- The Washington Times - Friday, December 22, 2006

BALTIMORE (AP) — A ruling by Maryland’s highest court that temporarily halts state executions could give legislators opposed to capital punishment a chance to stop executions indefinitely. But death-penalty supporters say the issue should not be left to languish.

Delegate Anne Healey, incoming chairwoman of a joint legislative committee examining state procedures under the court ruling, said lawmakers now could impose a temporary halt on executions.

“It seems like this is an opportunity to have a moratorium without having to go through all the angst of having a major debate about it across the state,” Mrs. Healey, a Prince George’s Democrat and death-penalty opponent, told the Baltimore Sun.

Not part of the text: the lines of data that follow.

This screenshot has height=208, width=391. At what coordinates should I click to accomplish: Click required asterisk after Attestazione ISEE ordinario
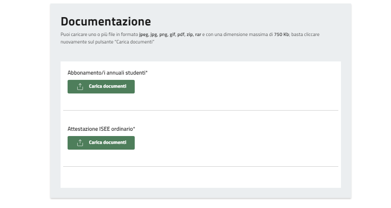pyautogui.click(x=134, y=129)
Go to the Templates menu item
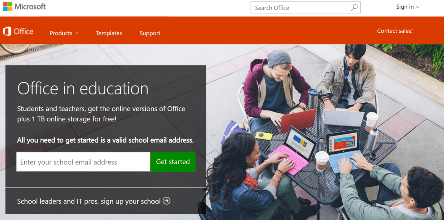Viewport: 444px width, 220px height. tap(109, 33)
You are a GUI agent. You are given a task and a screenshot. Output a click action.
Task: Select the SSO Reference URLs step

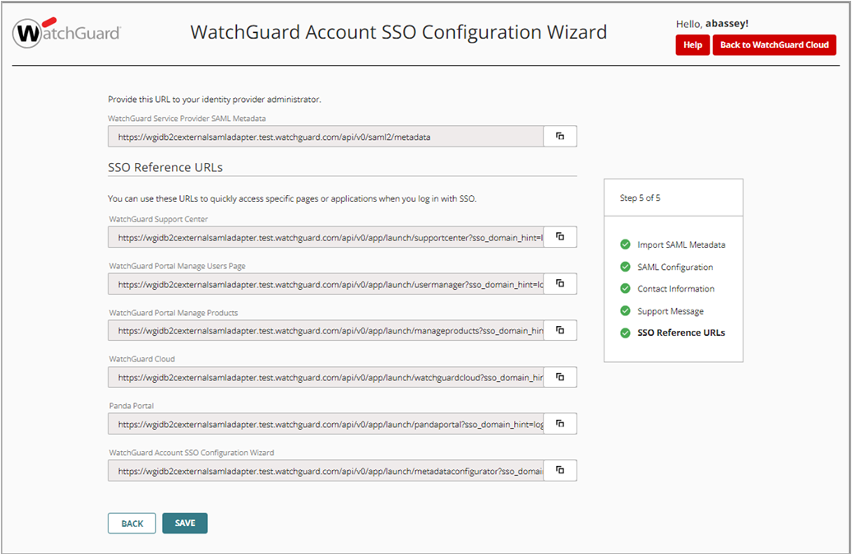(680, 333)
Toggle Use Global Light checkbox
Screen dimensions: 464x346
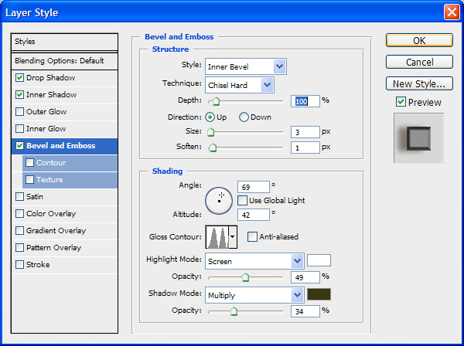click(243, 200)
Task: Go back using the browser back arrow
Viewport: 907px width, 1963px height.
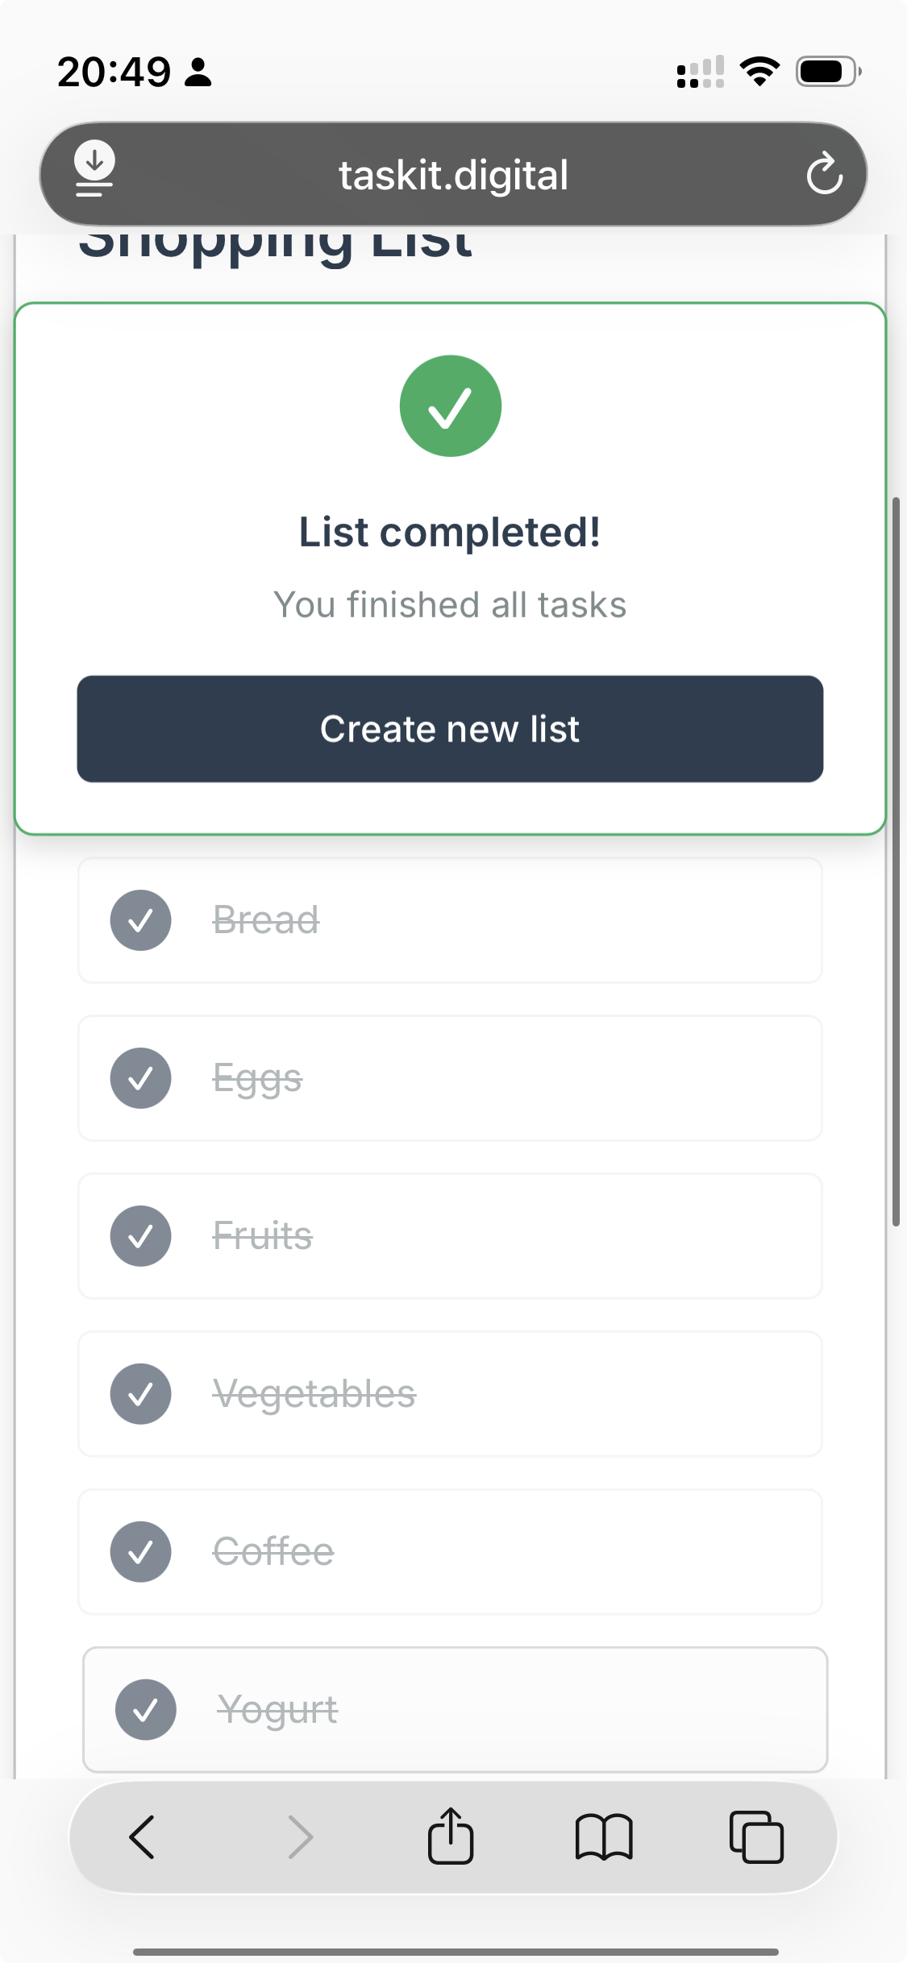Action: (142, 1836)
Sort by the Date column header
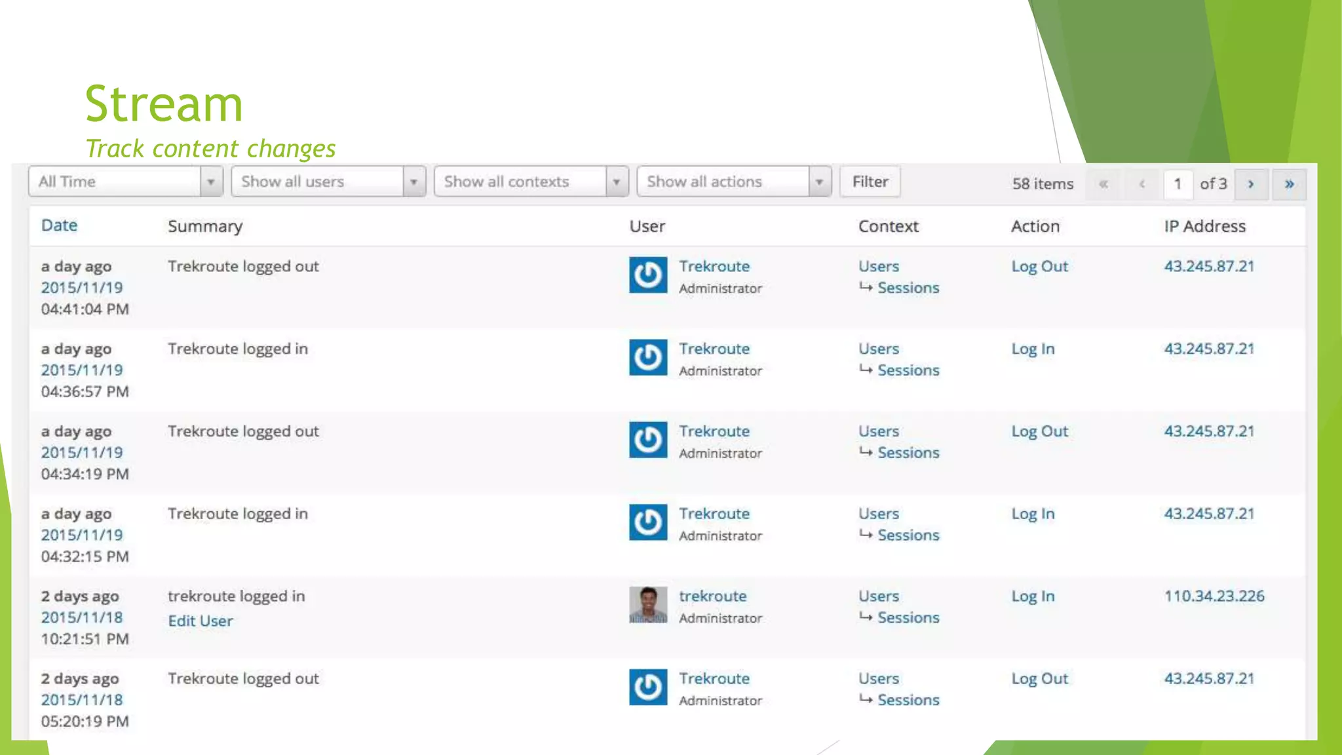This screenshot has width=1342, height=755. (x=59, y=225)
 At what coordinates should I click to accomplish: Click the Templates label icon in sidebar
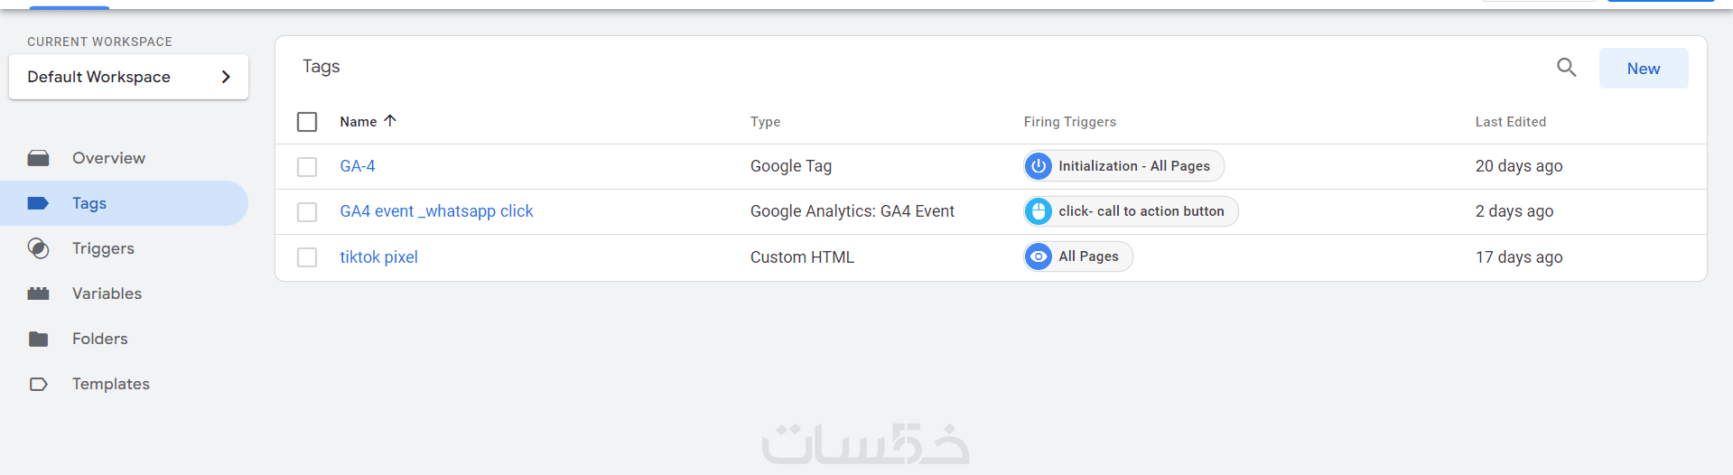click(x=38, y=384)
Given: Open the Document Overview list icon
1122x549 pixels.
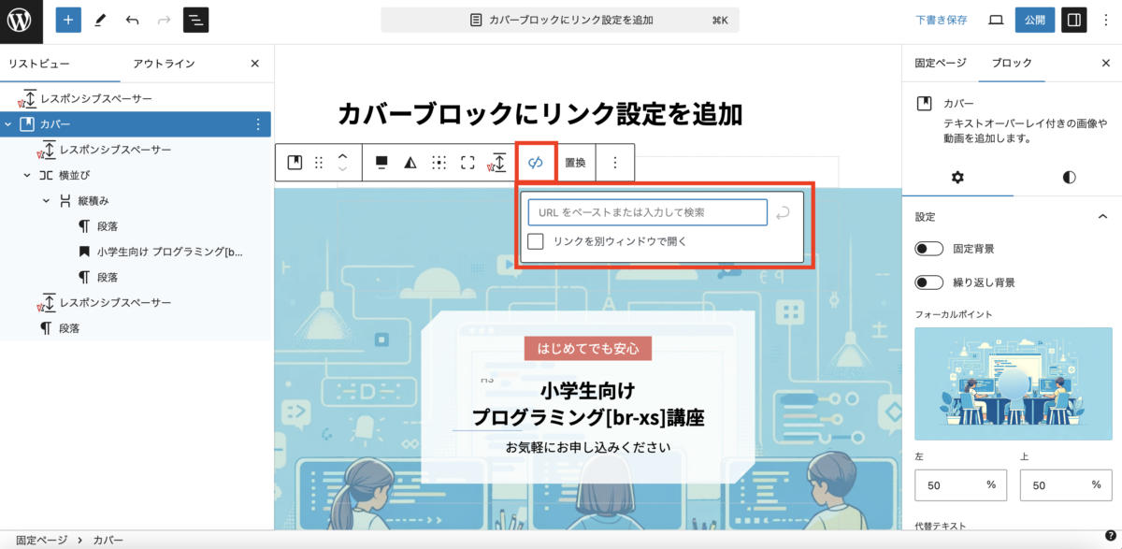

Sen. Paul G. Pinsky, another Prince George’s Democrat and co-chairman of the committee, also opposes the death penalty. Mr. Pinsky said he is not rushing to move forward with the review process.

Gov.-elect Martin O’Malley, a Democrat who opposes the death penalty, has said he would look to the court for guidance on the issue. O’Malley spokesman Rick Abbruzzese said the administration was reviewing the court opinion.

“There will be time to discuss this issue in depth after the transition process,” he said.

However, some legislators and activists who support the death penalty say the issue should not be put on hold.

“I’m sure that death-penalty opponents — of whom the governor-elect is one — would love to kill the death penalty through inaction in a way that would muddy the issue for voters,” said Michael Paranzino, president of Throw Away the Key, a Kensington-based pro-death-penalty group. “O’Malley would not want to face the voters in four years having directly repealed the death penalty. So he may try this backhanded, inaction method.”

The court ruling was issued days after the decisions in Florida and California to halt executions because of concerns about lethal-injection procedures.

The Maryland Court of Appeals issued its ruling Tuesday in the case of death-row inmate Vernon Evans Jr., 57. He was convicted of murdering two motel employees in Pikesville in 1983.

His execution was postponed in February when the court decided to hear four appeals.

The ruling Tuesday rejected three of them. One raised questions about racial disparities in how the death penalty is applied in Maryland. In another, lawyers argued that nearly all black potential jurors in Evans’ 1984 trial were improperly excluded from the jury. The other appeal was based on an argument that Evans’ lawyer at a 1992 resentencing hearing should have presented evidence of his client’s difficult childhood.

The ruling focused instead on how Maryland’s execution procedures were drafted. The court found the state’s Execution Operations Manual and its checklist of lethal-injection procedures should be considered regulations. As a result, they require public hearings and review by a joint legislative panel. The judges also decided the legislature could avoid the process by exempting the manual from that review.

Karen Poe, a spokeswoman for the state’s Department of Public Safety and Correctional Services, said the agency is reviewing the court decision and that additional appeals were possible.

“It is a tedious, time-consuming process that can take months and months,” she said.